Soon enough, the couple’s work became so successful that they opened a small office on al-Zahra Street in East Jerusalem. This enterprise, which they called the Near East Tourist Agency (NET) (founded 1964), eventually became a leading tourism and pilgrimage business in the region. It is still successfully run by the family. The Abu Dayyeh sons are prominent figures in Jerusalem’s tourism sector today.
Maha Abu Dayyeh grew up watching her parents as they worked tirelessly to transform their lives. Whenever discussing her development as a feminist activist and thinker, Maha Abu Dayyeh cited her mother as her source of inspiration. Umm Hani not only inspired her daughter, but she became a role model in society; she often encouraged female students to excel in their studies and take on professional careers. In 2019, Bethlehem University dedicated an annual award for Academic Excellence in Hotel Management and Tourism in the name of Wedad Abu Dayyeh.
Education and Early Career
Growing up in Jerusalem, Maha Abu Dayyeh attended Schmidt’s Girls College and graduated from high school in 1969. She then entered the University of Tennessee and went on to receive her BA in English and History there in 1973.
Upon her graduation, she worked in education. She taught English at the Ramallah Women’s Training College. Soon after, she pursued her master’s degree from Columbia University and proceeded to teach English Language at Birzeit University. During this time, Maha Abu Dayyeh married Charles Shamas, who cofounded al-Haq, a leading Palestinian human rights organization; he also founded Mattin, an industry promotion organization in the occupied West Bank. Maha Abu Dayyeh and Charles Shamas had two children, a boy, Raja, and a girl, Diala.
In the late 1980s, Maha Abu Dayyeh left the university and went into the legal field. She was a staff member and then became director of the Quaker Centre for Legal Aid for Palestinian Political Prisoners. With the dedicated efforts of Maha Abu Dayyeh, the center assisted Palestinian detainees in Israeli jails, with a focus on meeting the specific needs of Palestinian women.
Maha Abu Dayyeh’s experience in the legal field qualified her to assist in offering legal and social protection for Palestinians, particularly women, whose rights were violated. She used the legal framework as a tool to reform existing policies and to create new ones to protect those rights. This strategy became a crucial element in her work at the WCLAC.

▸ What to do:
**a)** Update the Maha Abu Dayyeh text, starting at "Soon enough, the" and ending at "tourism sector today.", so that "enterprise" is replaced with "venture".
**b)** Name every school, college, and university mentioned in the Maha Abu Dayyeh text.

▸ Given data:
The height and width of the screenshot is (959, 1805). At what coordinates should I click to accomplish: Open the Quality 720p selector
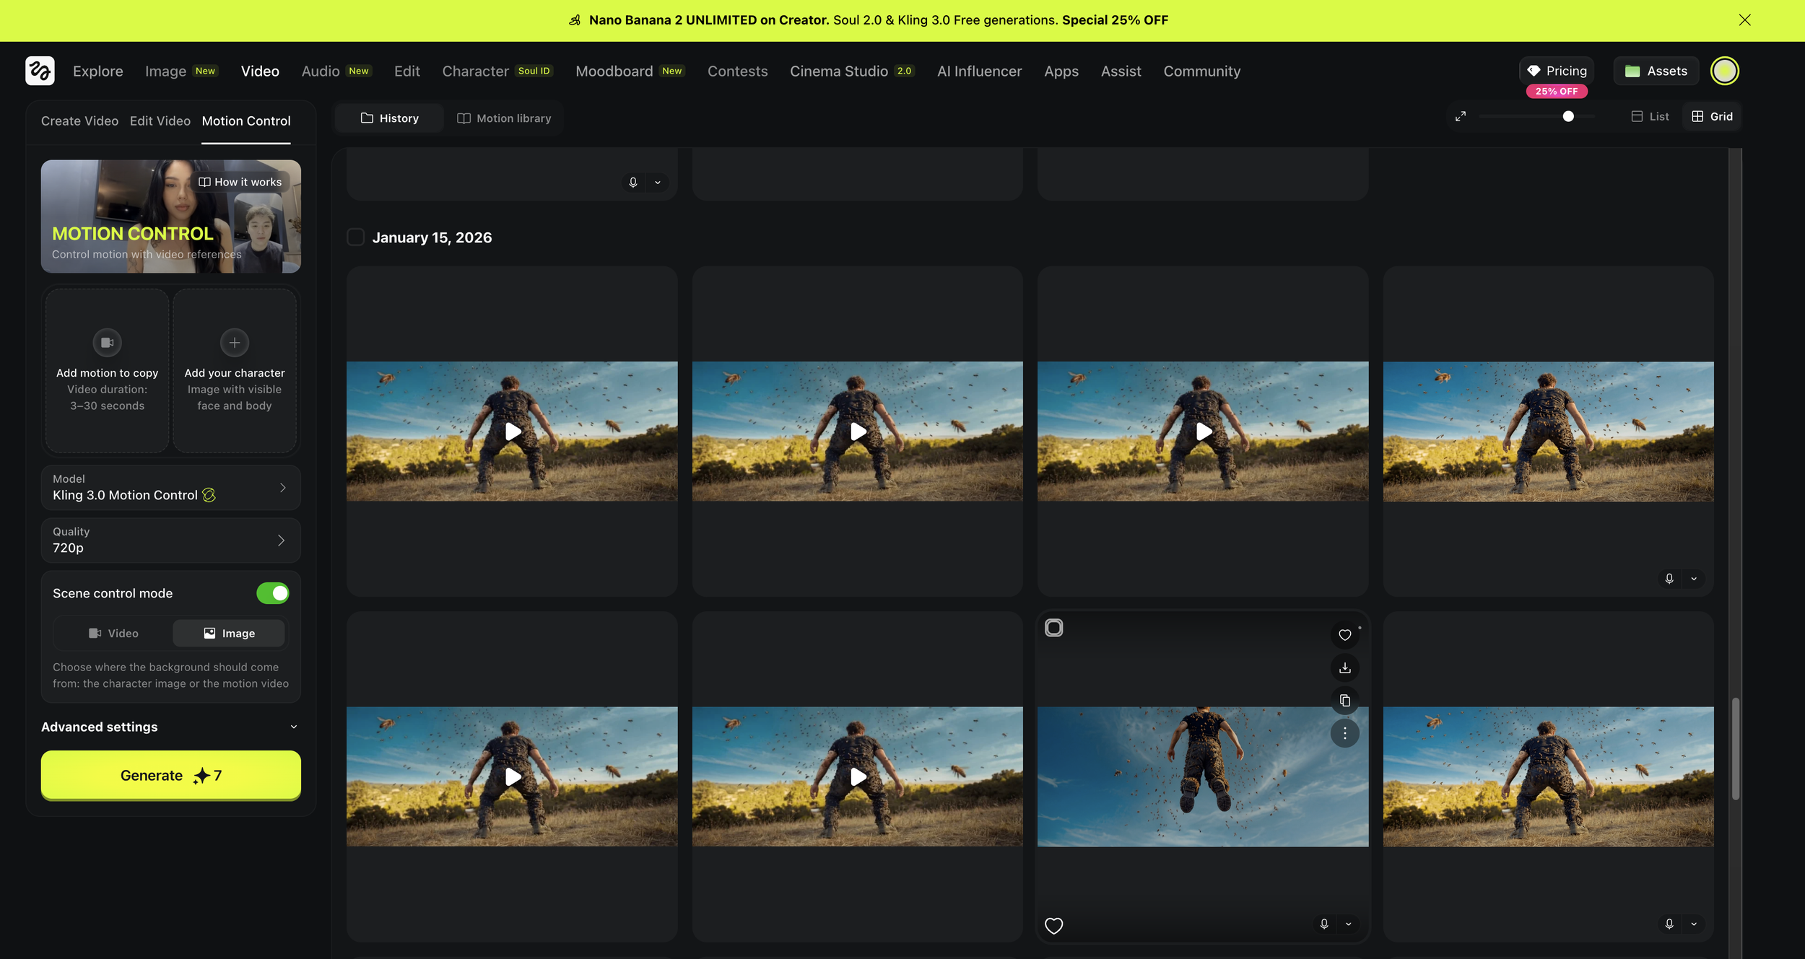click(x=170, y=540)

▸ The solutions:
**a)**
Soon enough, the couple’s work became so successful that they opened a small office on al-Zahra Street in East Jerusalem. This venture, which they called the Near East Tourist Agency (NET) (founded 1964), eventually became a leading tourism and pilgrimage business in the region. It is still successfully run by the family. The Abu Dayyeh sons are prominent figures in Jerusalem’s tourism sector today.

**b)**
- Bethlehem University
- Schmidt's Girls College
- University of Tennessee
- Ramallah Women's Training College
- Columbia University
- Birzeit University